Rising input costs and low prices have left U.S. alfalfa growers struggling. Since 2023, most farmers have grown the crop at a loss, according to an analysis by the American Farm Bureau Federation. The organization pointed out that despite alfalfa’s status as the fourth most valuable field crop in the nation, generating more than $8 billion in farmgate value last year, it is not included in most farm safety-net programs such as the Trump administration’s Farmer Bridge Assistant Program, which was created to soften economic losses for farmers impacted by international trade policies. AFBF economist Daniel Munch said trade conflicts, especially with China, were partly to blame for low alfalfa prices as U.S. growers have seen a reduction in export markets. As of the most recent Census of Agriculture in 2022, California led the nation in alfalfa production.

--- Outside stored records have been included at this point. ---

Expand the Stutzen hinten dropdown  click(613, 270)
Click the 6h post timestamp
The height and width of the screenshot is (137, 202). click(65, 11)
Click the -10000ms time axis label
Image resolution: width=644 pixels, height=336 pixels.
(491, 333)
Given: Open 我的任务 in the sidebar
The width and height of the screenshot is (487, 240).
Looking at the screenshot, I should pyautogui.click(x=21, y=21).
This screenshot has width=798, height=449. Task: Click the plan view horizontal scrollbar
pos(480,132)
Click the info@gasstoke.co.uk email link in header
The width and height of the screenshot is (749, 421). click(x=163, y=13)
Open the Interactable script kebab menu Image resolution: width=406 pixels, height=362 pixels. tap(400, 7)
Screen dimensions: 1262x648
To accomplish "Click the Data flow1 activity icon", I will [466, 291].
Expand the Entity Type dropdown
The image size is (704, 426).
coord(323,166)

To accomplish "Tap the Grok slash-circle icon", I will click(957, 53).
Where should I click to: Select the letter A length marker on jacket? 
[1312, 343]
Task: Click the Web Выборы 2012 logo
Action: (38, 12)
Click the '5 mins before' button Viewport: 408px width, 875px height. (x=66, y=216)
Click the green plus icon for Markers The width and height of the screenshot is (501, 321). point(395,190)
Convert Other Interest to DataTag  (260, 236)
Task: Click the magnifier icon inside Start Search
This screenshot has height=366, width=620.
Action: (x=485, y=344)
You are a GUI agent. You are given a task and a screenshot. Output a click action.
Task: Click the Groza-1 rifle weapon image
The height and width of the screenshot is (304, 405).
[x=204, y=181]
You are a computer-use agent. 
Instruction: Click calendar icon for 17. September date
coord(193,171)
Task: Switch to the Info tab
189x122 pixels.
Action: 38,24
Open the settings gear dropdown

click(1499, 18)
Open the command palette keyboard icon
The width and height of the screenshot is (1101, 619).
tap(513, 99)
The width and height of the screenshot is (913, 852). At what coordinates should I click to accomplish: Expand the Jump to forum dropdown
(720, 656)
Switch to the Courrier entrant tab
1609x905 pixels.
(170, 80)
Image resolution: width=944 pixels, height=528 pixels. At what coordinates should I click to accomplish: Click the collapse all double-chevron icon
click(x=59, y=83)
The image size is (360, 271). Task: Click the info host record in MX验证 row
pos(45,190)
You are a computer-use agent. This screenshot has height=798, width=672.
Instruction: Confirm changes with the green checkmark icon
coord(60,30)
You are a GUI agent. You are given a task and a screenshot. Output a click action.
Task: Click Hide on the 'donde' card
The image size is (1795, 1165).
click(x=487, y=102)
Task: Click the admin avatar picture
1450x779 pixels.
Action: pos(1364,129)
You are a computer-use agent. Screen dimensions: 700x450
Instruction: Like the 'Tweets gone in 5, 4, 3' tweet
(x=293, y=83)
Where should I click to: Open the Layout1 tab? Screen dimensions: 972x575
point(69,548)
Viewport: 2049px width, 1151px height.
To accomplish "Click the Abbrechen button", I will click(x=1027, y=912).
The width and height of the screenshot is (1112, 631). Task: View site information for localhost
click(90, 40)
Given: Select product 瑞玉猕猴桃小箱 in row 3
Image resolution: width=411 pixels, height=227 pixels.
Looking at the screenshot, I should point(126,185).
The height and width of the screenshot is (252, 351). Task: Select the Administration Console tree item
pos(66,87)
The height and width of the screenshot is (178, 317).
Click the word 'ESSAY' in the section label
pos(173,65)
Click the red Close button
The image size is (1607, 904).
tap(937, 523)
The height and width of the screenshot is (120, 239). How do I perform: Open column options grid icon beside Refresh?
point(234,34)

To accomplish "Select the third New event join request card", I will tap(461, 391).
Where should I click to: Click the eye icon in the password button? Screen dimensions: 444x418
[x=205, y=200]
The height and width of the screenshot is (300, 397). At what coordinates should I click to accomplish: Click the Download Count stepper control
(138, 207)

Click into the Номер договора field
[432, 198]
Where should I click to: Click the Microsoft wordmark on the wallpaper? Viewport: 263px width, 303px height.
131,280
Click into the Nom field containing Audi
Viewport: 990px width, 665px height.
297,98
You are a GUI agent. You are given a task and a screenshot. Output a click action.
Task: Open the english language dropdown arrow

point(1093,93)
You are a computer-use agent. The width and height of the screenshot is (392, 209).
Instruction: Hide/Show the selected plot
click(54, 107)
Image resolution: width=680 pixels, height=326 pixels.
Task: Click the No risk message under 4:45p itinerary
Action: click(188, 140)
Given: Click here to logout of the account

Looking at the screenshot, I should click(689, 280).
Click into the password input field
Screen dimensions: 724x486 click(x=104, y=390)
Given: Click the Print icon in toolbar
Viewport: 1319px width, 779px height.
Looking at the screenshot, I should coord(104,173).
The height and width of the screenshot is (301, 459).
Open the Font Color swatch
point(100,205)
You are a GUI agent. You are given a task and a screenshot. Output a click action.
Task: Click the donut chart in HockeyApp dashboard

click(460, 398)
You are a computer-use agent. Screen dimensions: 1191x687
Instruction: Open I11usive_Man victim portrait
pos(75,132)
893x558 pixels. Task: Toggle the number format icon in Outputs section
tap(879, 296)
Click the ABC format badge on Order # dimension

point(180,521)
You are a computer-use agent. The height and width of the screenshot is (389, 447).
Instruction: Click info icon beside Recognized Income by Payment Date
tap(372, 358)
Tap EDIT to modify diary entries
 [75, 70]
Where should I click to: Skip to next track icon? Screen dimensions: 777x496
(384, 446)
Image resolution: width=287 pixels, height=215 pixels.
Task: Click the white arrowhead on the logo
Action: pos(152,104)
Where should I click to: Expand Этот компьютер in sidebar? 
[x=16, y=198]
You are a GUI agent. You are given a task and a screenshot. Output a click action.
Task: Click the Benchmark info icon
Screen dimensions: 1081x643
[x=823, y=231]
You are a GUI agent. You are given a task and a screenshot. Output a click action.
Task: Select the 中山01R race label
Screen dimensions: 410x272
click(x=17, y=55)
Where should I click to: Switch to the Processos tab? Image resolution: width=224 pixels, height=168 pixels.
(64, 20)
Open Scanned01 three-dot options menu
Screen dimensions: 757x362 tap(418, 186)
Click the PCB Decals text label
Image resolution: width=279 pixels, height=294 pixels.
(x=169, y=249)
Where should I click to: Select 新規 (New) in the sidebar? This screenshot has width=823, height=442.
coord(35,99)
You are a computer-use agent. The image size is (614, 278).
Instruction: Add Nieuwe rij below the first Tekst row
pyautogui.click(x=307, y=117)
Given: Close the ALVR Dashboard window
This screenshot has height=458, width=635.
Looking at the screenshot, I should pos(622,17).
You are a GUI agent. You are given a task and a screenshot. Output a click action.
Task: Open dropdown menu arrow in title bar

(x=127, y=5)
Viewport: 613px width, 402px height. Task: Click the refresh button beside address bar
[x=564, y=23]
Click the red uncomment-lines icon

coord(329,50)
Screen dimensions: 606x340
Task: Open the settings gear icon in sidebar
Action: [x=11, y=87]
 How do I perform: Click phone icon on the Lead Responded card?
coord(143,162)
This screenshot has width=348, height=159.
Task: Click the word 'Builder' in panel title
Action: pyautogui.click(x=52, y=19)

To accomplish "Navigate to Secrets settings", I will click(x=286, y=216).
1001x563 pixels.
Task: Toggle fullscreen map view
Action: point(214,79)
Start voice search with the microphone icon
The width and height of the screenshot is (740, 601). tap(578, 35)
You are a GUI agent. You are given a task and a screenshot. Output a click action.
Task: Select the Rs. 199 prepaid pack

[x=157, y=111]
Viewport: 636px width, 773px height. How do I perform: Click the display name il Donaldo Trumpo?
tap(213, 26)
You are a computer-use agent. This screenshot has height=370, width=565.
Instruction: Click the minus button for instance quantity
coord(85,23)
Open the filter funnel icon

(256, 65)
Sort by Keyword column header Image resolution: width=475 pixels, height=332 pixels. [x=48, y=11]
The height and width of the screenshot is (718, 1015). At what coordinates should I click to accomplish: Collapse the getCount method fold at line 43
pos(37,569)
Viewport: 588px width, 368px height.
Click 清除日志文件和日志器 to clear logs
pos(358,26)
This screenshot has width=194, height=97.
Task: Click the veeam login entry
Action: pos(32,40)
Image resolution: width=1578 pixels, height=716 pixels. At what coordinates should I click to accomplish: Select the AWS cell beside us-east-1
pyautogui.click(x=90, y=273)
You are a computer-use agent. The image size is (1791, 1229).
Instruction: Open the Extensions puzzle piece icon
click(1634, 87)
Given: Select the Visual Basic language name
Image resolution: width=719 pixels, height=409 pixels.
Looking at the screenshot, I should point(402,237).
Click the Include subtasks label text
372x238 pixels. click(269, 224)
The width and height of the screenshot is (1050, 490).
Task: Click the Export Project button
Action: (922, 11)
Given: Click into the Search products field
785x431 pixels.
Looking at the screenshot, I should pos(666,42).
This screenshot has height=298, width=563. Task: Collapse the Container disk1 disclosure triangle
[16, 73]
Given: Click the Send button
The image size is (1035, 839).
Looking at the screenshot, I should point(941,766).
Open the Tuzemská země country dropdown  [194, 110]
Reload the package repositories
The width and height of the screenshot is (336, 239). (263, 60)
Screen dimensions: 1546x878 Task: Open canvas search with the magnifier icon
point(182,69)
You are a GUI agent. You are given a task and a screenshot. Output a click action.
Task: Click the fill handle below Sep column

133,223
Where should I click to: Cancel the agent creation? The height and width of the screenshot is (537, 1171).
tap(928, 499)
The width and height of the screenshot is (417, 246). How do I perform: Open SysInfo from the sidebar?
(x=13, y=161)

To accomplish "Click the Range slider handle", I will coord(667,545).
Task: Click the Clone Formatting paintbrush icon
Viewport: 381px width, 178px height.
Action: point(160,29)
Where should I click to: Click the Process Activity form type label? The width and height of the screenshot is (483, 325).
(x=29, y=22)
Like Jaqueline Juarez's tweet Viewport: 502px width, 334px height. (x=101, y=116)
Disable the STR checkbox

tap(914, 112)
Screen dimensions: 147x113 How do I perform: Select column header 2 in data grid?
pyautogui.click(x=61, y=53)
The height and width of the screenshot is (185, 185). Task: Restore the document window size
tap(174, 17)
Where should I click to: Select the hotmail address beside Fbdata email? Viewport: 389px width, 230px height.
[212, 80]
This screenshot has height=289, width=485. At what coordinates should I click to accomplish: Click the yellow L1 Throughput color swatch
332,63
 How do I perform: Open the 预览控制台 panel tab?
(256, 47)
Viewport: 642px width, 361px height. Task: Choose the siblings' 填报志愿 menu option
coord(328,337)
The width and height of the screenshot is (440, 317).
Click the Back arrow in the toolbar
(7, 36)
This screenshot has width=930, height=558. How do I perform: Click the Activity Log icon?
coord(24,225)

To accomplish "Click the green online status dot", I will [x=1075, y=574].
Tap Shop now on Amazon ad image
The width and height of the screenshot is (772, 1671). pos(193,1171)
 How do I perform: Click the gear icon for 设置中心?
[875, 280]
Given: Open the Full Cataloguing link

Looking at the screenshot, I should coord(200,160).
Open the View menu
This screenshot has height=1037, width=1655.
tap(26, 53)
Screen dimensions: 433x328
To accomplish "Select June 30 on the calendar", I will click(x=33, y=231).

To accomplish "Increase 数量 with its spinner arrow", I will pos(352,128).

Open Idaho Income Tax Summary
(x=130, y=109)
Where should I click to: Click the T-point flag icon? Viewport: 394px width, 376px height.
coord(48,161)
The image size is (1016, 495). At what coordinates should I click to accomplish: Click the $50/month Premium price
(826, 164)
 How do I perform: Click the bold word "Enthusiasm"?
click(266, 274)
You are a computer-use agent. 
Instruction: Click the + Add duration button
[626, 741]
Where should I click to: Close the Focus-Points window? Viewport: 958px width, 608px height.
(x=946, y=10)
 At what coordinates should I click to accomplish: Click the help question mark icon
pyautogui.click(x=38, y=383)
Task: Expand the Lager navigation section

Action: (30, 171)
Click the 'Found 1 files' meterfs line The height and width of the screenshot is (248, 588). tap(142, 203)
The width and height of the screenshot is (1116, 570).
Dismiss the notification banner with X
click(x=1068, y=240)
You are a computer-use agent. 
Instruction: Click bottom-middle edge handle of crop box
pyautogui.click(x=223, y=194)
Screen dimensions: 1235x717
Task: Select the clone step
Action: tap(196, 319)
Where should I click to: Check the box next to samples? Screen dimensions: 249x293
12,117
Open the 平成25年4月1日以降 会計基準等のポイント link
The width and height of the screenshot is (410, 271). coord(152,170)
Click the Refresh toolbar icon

Dozens of agricultural organizations expressed concern about the dire economic conditions U.S. farmers face in a letter last week to Congress. “America’s farmers, ranchers, and growers are facing extreme economic pressures that threaten the long-term viability of the U.S. agriculture sector,” the groups said in the Jan. 15 letter, which was addressed to majority and minority leaders in the U.S. Senate and House of Representatives. “An alarming number of farmers are financially underwater, farm bankruptcies continue to climb, and many farmers may have difficulty securing financing to grow their next crop.” Signatories of the letter, which was organized by the American Farm Bureau Federation, include groups representing California-grown crops such as pistachios, avocados, citrus, walnuts and table grapes.